The app can be built by using the provided Makefile by running:

    make

This requires the following things to be present:
* make
* which
* tar: for building the archive
* curl: used if phpunit and composer are not installed to fetch them from the web
* npm: for building and testing everything JS, only required if a package.json is placed inside the **js/** folder
* gcc: for building whisper.cpp

## NOTE

A few things to keep in mind.

* Transcriptions need to be enabled in the Talk app if you need the calls to be transcribed with any Speech to Text provider (including this app).

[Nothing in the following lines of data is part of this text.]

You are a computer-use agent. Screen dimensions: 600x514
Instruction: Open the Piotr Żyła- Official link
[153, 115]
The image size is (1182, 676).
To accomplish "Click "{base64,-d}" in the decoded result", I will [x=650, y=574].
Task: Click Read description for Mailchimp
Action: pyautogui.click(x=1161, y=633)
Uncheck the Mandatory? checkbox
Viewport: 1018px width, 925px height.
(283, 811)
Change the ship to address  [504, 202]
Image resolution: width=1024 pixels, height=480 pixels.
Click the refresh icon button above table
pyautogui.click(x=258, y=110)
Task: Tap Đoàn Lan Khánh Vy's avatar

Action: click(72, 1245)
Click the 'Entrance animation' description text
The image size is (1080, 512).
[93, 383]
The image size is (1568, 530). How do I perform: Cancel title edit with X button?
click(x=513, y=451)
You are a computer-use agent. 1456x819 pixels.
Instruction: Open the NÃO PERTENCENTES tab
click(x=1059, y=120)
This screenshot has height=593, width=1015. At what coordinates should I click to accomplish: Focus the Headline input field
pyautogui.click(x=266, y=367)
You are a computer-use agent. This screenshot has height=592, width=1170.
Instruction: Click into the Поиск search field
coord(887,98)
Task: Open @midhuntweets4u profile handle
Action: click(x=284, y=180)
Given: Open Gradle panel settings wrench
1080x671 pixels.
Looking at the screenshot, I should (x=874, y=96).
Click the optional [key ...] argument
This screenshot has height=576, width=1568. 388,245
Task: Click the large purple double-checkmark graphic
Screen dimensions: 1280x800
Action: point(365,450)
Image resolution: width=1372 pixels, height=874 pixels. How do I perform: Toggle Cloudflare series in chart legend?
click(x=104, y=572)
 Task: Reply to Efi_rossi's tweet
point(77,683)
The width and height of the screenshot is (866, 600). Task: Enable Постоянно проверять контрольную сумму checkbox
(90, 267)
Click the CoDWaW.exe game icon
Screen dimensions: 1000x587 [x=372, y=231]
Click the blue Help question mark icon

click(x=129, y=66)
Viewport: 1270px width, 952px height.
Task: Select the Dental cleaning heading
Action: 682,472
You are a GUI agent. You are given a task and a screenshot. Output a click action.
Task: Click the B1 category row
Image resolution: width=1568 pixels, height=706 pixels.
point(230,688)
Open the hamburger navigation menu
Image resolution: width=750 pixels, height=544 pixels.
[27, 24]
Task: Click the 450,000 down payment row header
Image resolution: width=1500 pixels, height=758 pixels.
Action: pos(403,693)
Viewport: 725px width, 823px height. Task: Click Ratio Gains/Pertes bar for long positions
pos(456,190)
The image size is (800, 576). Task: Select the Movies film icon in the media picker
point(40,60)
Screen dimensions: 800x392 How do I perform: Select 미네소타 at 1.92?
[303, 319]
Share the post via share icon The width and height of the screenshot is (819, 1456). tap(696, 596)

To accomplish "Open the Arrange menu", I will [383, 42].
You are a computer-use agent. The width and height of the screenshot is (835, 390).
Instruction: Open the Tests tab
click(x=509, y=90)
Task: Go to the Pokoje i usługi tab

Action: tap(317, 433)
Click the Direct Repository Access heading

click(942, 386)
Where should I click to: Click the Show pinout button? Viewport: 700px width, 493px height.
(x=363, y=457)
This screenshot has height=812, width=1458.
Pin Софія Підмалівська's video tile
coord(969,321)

It can be set using this `occ` command:

```
occ config:app:set spreed call_recording_transcription --value yes
```

* This app tends to be heavy on CPU. If it starts to be an issue in your normal workflow, you can limit the number of threads used by Whisper in the "Whisper Speech-To-Text" section in the admin settings
* The generated transcriptions may vary in accuracy based on the spoken language.
* Per participant transcription in calls is currently not available but PRs are welcome!